> The recovery crash occurs when the following happens:
> 1. Recovery is processing an UpdateRecords log record (record id 1602).
> It finds the record in the Record Locator Page which points to DataPage
> 2. DataPage 461 looks fine (ie. no evidence of curruption). In this page
> the record's slot says that the record is stored in an overflowPage
> (with page number 5909). So the first thing the code tires to do is to
> delete this overflow page (and then the problems starts)
> 3. The code tries to fetch this page from disk by calling
> 4. First indication of something wrong: Cache::fetchPage() checks that
> this page is marked as used in the PageInventoryPage. This results in
> the error written:
> "During recovery, fetched page 5909 tablespace 1 type 9 marked
> free in PIP"
> 5. The code "corrects" this by calling
> PageInventoryPage::markPageInUse() (questionable??)
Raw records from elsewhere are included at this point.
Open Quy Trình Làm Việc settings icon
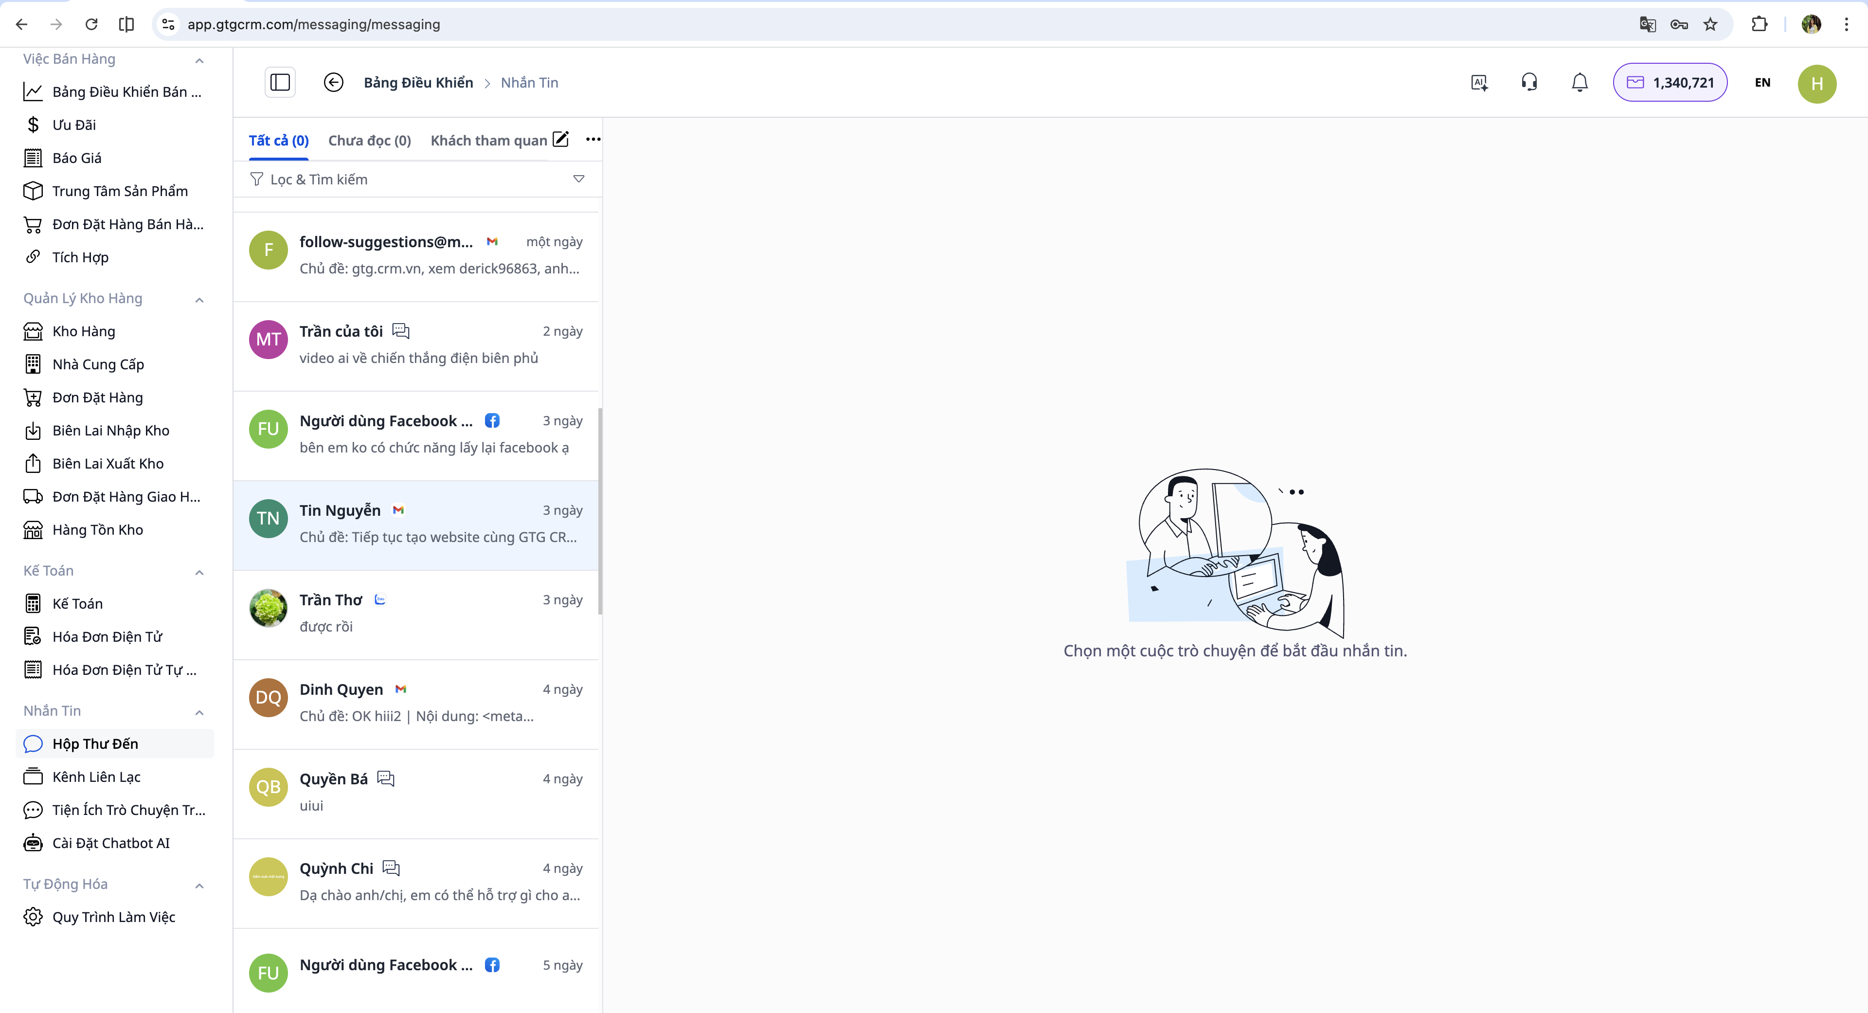 coord(33,917)
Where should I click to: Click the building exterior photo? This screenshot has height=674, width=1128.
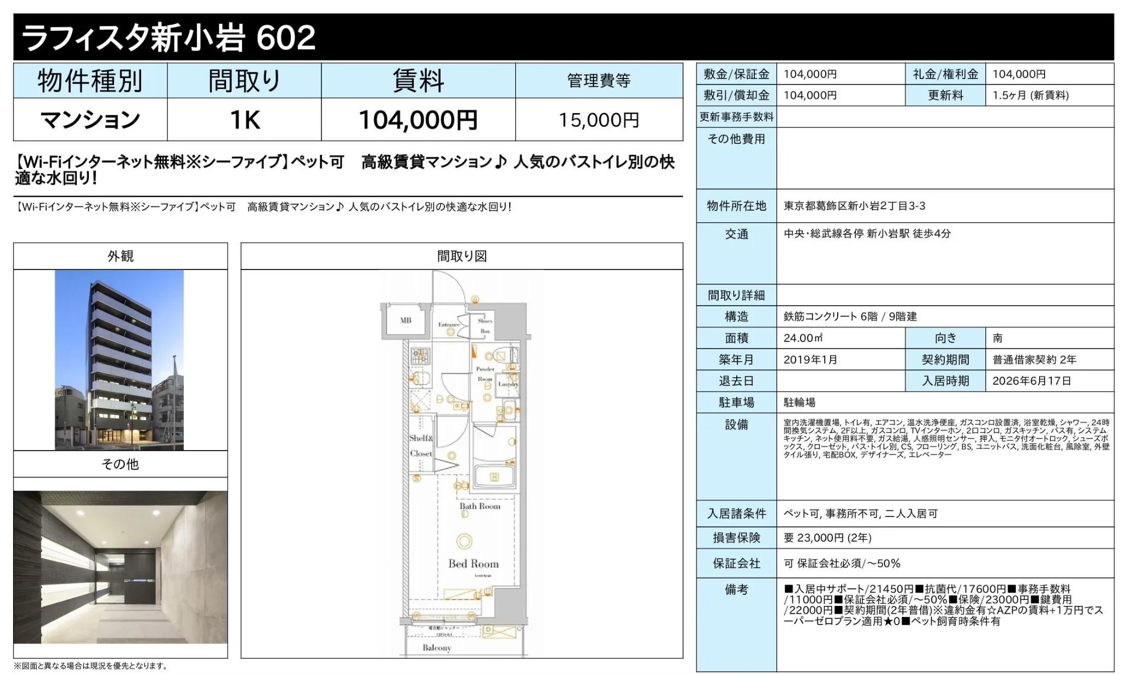(x=119, y=360)
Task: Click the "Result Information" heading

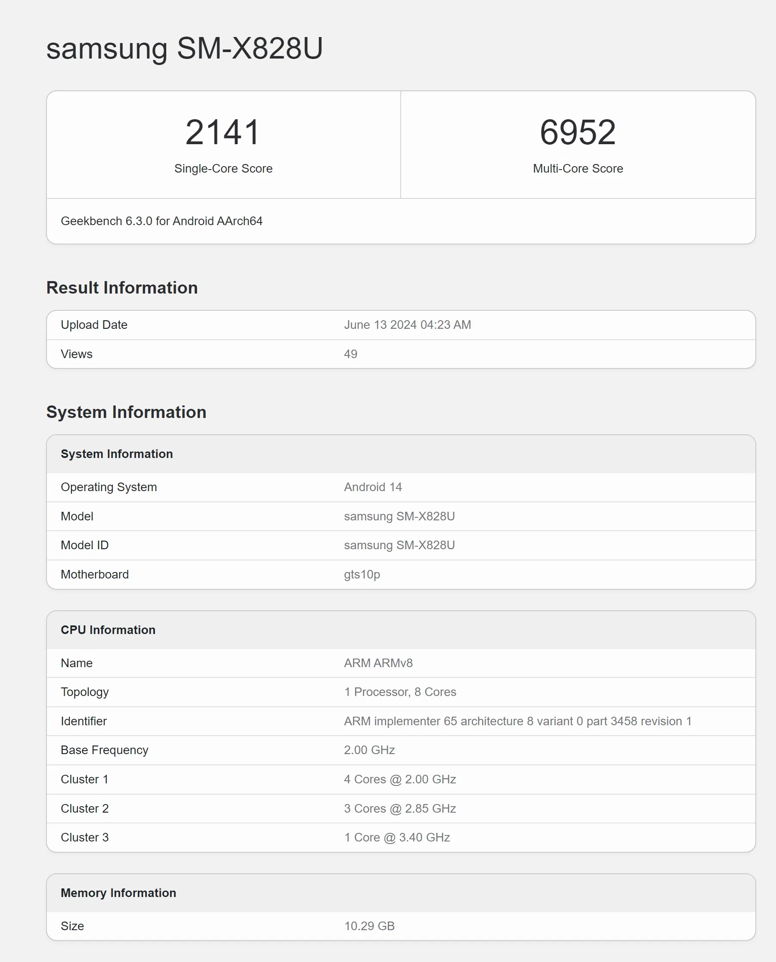Action: 122,287

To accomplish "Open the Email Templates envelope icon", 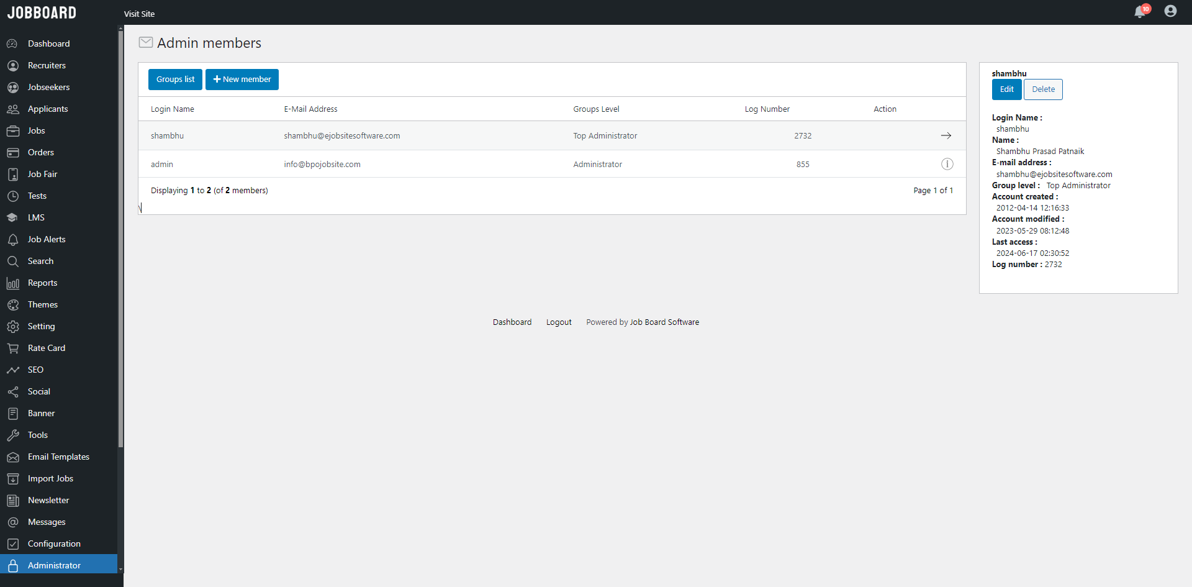I will click(13, 457).
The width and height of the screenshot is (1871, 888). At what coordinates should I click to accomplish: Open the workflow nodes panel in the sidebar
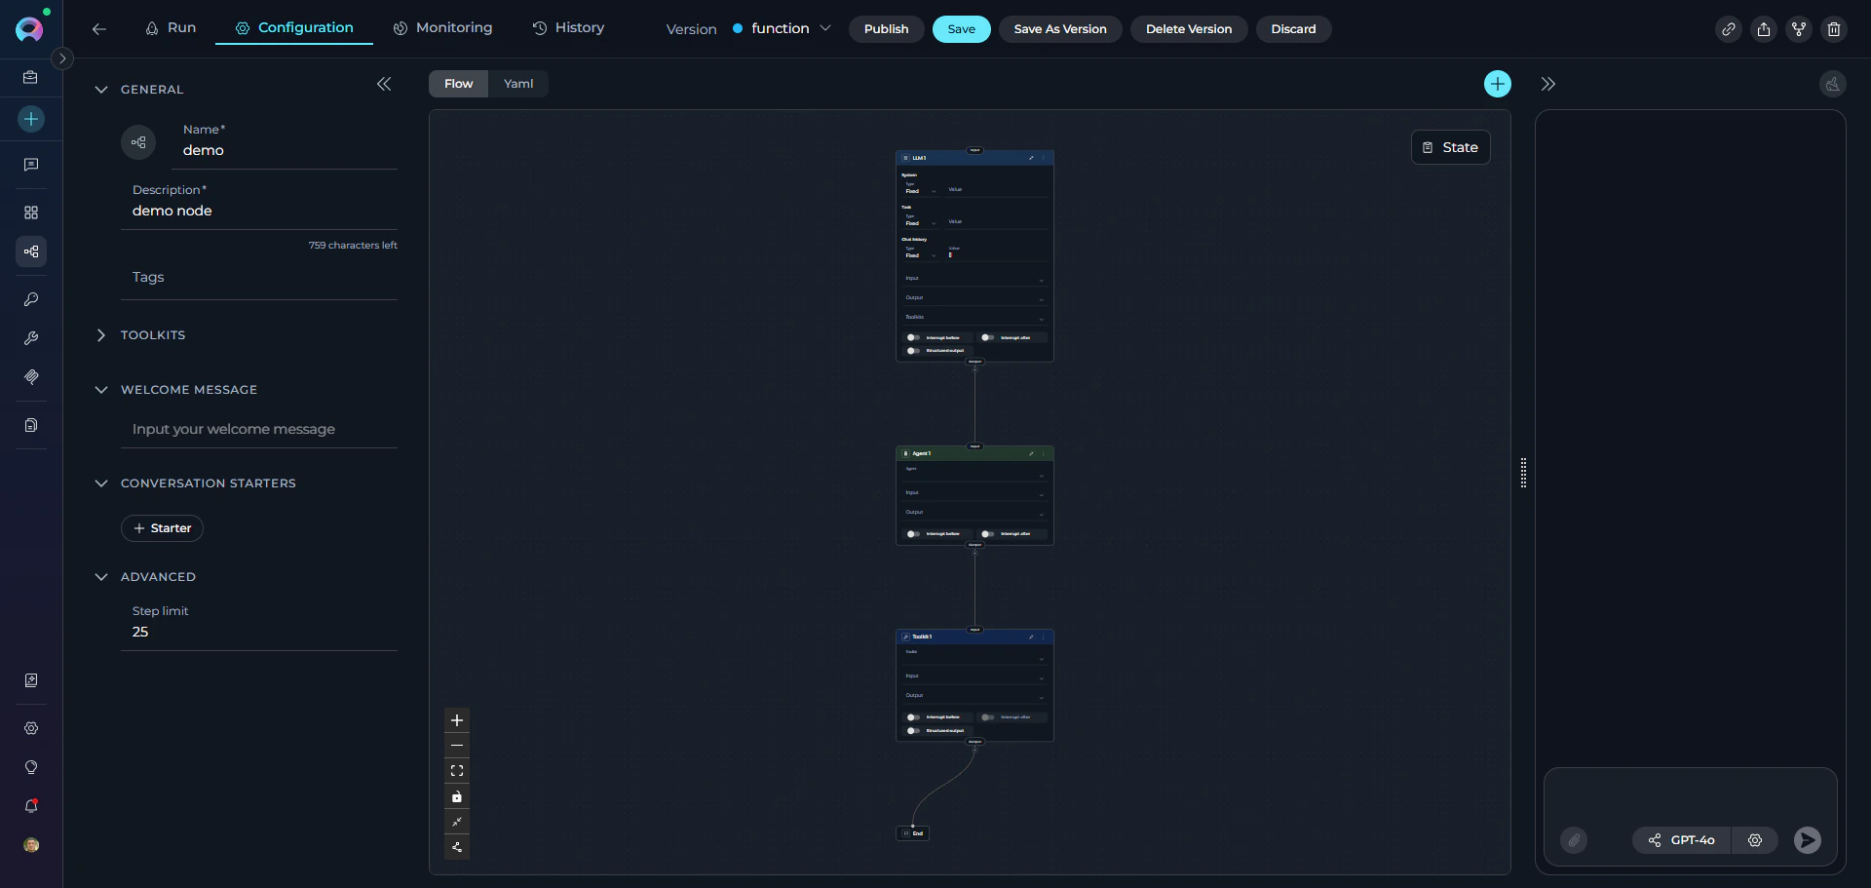[x=30, y=251]
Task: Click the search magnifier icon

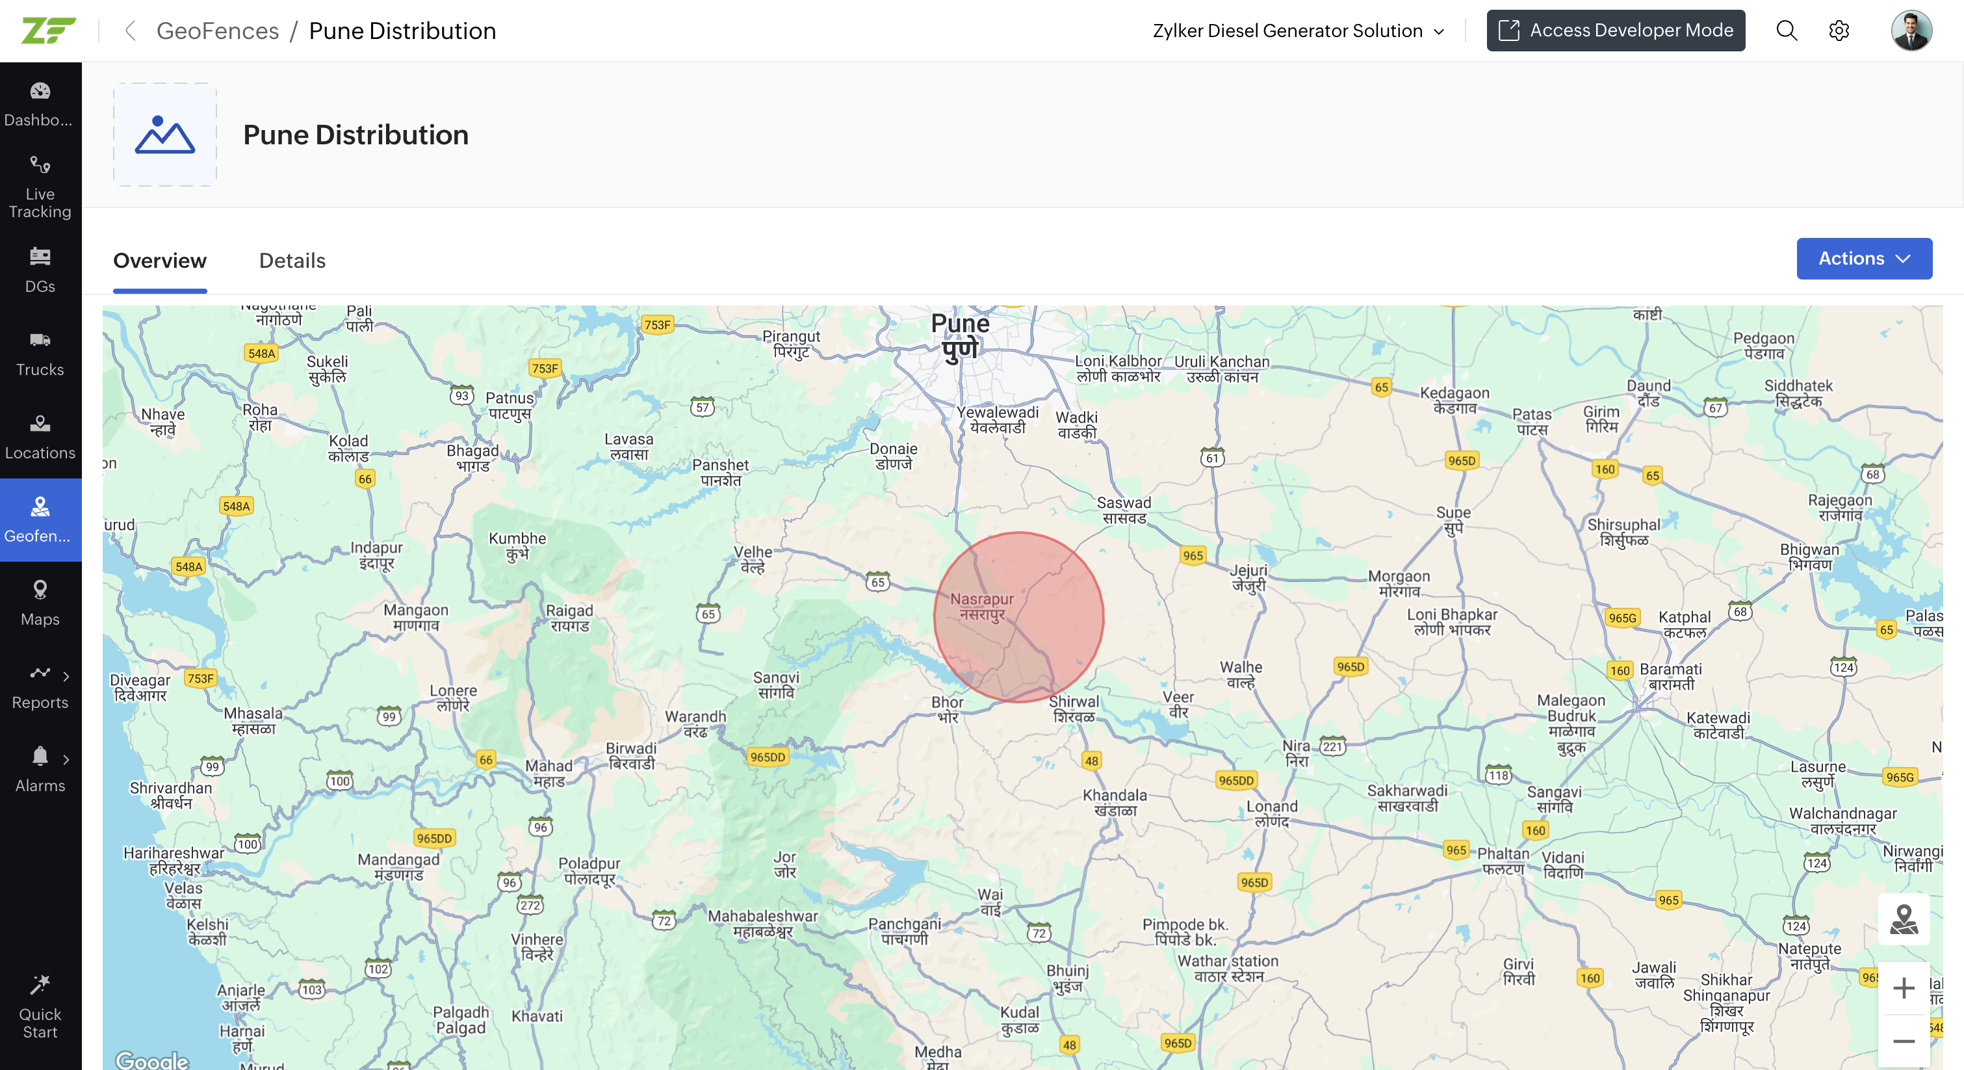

Not if the goal is to make recovery succeed in as many cases as
possible. If due to some miscalculation, a page is left unmarked
in the PIP, but is valid - and it will be validated - I'd rather
recover the database and figure out what's wrong later than leave
a user with an unrecoverable database and no way to go forward.
> 6. Next indication of something wrong: When IO::readPage() tries to read
> the page it get an EOF error.
> Conclusion: The overflow page does not exits in the database file.
Is this the second attempt to restore this database?
> So the questions are: Why did this happen? (it has only happend once as
> far as I am aware of...). How to correct this?
If it is the second attempt, then it may be related to the problem
I saw, which is that overflow pages can be released more than once.
> So the question I am currently wondering about is (and which would be
> great to get some feedback/suggestion on): why do we not have
> SRLOverflowPages log records for the four overflow pages that are behind
> EOF? Are these created before the section of the serial log I have? Or
> are they created after the log I have? Or have we forgotten to log them?
We don't make entries in the log for overflow pages that we create
during a recovery. So, this is what I think is happening. The first
recovery updated record 1602, releasing it's previous overflow page
and allocating a new one. When the cache filled with recovered pages,
page 461 was written out to free up space, so the reference to the
new overflow page 5909 went to disk, but neither page 5909 nor the
PIP did. Then recovery failed (or was killed). The second recovery
tried to update record 1602, starting by releasing its overflow
page and boom...
> If I read the code correctly, the only place we create overflow pages is
> in Section::storeTail(), at least this is the only place we log the
> creation of OverflowPages. This is mostly done by the Gopher (at least
> for normal data records) but I can not see that the Gopher is flushing
> the log after creating the SRLOverflowPages log record.
As I said, I don't think the problem is in normal processing, but in
recovery. The gopher doesn't have to flush the log after creating
an overflow page - that SRL record has to be on disk when the
transaction commits. The record that references it won't be in
the database until after the commit.
> So the main
> question is: Is ti OK that we create overflow pages and SRLOverflowPages
> log records without flushing the serial log? Is it possible that this is
> the reason for me not finding SRLOverflowPages log records for overflow
> page 5909? (and if it is OK, how should be handle this situation? Catch
> the EOF exception and ignore it? The page is going to be deleted/free
No, I think we need to think about the handling of overflow pages
during recovery more carefully.
> BTW: I am also a bit concerned about the performance impact if we have
> to flush on every SRLOverflowPage (so it is best if we do not have to -
> and it would be great if someone confirmed that this is OK).
Me too. Lets talk about that this afternoon.